──────── Provided entries ────────

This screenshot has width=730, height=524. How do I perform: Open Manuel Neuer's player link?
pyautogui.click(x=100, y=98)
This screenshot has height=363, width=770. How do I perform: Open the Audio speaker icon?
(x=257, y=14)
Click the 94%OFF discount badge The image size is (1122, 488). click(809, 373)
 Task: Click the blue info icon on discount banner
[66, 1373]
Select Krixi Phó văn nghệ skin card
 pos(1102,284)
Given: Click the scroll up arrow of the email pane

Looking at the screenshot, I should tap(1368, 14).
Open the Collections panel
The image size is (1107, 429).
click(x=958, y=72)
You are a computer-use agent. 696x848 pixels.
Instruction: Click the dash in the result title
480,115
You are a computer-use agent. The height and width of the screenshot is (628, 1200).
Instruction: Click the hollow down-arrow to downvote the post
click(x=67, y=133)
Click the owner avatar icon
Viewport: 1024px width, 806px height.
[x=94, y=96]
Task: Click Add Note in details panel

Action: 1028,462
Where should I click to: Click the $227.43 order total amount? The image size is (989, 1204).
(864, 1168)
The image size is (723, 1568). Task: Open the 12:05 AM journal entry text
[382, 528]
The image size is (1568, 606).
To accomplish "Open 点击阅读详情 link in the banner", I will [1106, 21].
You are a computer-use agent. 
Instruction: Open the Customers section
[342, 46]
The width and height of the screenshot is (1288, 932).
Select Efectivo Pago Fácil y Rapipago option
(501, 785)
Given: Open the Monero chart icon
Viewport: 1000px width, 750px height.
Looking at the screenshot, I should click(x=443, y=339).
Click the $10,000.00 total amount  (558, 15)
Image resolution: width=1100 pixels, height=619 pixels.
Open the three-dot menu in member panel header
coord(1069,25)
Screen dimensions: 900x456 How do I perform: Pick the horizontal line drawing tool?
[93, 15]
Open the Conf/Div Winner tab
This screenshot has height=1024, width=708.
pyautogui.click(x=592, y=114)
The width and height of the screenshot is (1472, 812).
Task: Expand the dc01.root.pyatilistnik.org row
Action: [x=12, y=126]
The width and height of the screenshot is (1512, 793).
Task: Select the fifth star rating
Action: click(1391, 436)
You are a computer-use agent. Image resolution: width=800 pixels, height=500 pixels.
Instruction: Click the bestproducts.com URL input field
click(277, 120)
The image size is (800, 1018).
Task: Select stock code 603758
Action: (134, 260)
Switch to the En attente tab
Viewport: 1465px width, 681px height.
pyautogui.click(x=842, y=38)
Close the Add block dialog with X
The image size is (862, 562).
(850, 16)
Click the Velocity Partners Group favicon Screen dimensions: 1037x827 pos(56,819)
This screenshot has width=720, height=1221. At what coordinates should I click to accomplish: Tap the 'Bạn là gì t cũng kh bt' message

────────

What is required => Above are some records; repeat all of them exactly.

Answer for the task =>
This screenshot has width=730, height=524. How do I perform: Open Manuel Neuer's player link?
pyautogui.click(x=100, y=98)
This screenshot has height=363, width=770. How do I perform: Open the Audio speaker icon?
(x=257, y=14)
Click the 94%OFF discount badge The image size is (1122, 488). click(809, 373)
 Task: Click the blue info icon on discount banner
[66, 1373]
Select Krixi Phó văn nghệ skin card
 pos(1102,284)
Given: Click the scroll up arrow of the email pane

Looking at the screenshot, I should tap(1368, 14).
Open the Collections panel
The image size is (1107, 429).
click(x=958, y=72)
You are a computer-use agent. 696x848 pixels.
Instruction: Click the dash in the result title
480,115
You are a computer-use agent. The height and width of the screenshot is (628, 1200).
Instruction: Click the hollow down-arrow to downvote the post
click(x=67, y=133)
Click the owner avatar icon
Viewport: 1024px width, 806px height.
[x=94, y=96]
Task: Click Add Note in details panel

Action: 1028,462
Where should I click to: Click the $227.43 order total amount? The image size is (989, 1204).
(864, 1168)
The image size is (723, 1568). Task: Open the 12:05 AM journal entry text
[382, 528]
The image size is (1568, 606).
To accomplish "Open 点击阅读详情 link in the banner", I will [1106, 21].
You are a computer-use agent. 
Instruction: Open the Customers section
[342, 46]
The width and height of the screenshot is (1288, 932).
Select Efectivo Pago Fácil y Rapipago option
(501, 785)
Given: Open the Monero chart icon
Viewport: 1000px width, 750px height.
Looking at the screenshot, I should click(x=443, y=339).
Click the $10,000.00 total amount  (558, 15)
Image resolution: width=1100 pixels, height=619 pixels.
Open the three-dot menu in member panel header
coord(1069,25)
Screen dimensions: 900x456 How do I perform: Pick the horizontal line drawing tool?
[93, 15]
Open the Conf/Div Winner tab
This screenshot has height=1024, width=708.
pyautogui.click(x=592, y=114)
The width and height of the screenshot is (1472, 812).
Task: Expand the dc01.root.pyatilistnik.org row
Action: [x=12, y=126]
The width and height of the screenshot is (1512, 793).
Task: Select the fifth star rating
Action: click(1391, 436)
You are a computer-use agent. Image resolution: width=800 pixels, height=500 pixels.
Instruction: Click the bestproducts.com URL input field
click(277, 120)
The image size is (800, 1018).
Task: Select stock code 603758
Action: (134, 260)
Switch to the En attente tab
Viewport: 1465px width, 681px height.
pyautogui.click(x=842, y=38)
Close the Add block dialog with X
The image size is (862, 562).
(850, 16)
Click the Velocity Partners Group favicon Screen dimensions: 1037x827 pos(56,819)
This screenshot has width=720, height=1221. At what coordinates should I click to accomplish: Tap the 'Bạn là gì t cũng kh bt' message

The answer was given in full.